Legible Knowledge Architecture: Integrate Website, Docs, FAQs for AI Chat & Discovery

Why this matters

Legible is easiest to understand when you see it as one knowledge layer with multiple outputs. Website pages, FAQs, and uploaded documents all become part of the same content system, and that system can then power AI discovery, clean Markdown delivery, and chatbot retrieval.

This guide is the high-level map customers can use to explain how Legible connects GEO, content operations, and AI assistants.

The Big Picture

Different content sources flow into one shared Legible knowledge layer.
That shared layer powers both AI discovery and chatbot retrieval.
Customers do not need one system for GEO and another system for support AI.

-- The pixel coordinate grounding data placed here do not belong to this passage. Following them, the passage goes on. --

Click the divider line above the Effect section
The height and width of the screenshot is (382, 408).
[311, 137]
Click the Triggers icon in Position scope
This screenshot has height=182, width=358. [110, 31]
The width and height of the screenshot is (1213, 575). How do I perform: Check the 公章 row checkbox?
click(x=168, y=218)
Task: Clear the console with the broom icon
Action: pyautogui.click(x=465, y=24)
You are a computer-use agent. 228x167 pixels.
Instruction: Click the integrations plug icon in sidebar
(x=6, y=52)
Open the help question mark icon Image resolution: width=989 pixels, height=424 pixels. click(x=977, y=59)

Public website pages ----\
Manual FAQ items -------+--> Legible content layer --> Clean AI delivery --> llms.txt / ai-sitemap / Markdown
Uploaded documents ----/

Legible content layer --> chunking + retrieval prep --> Content Chat / Intercom / Zendesk / custom assistants

Content Sources

Legible can work with three main knowledge sources. Public website content is the canonical external source. FAQ items let teams add direct answers inside the product. Uploaded documents let teams bring in supporting material that may not belong on the public site.

Website pages: the public source of truth for articles, docs, product pages, and guides.
FAQ items: quick-answer content managed directly in Legible.
Uploaded documents: PDFs, Word docs, Markdown, and text files that improve context.

The Legible Content Layer

Once content enters Legible, it is normalized into a consistent internal representation. That is what makes it possible for the same content to support discovery files, clean Markdown, and retrieval-ready chunks without every team rebuilding the same work separately.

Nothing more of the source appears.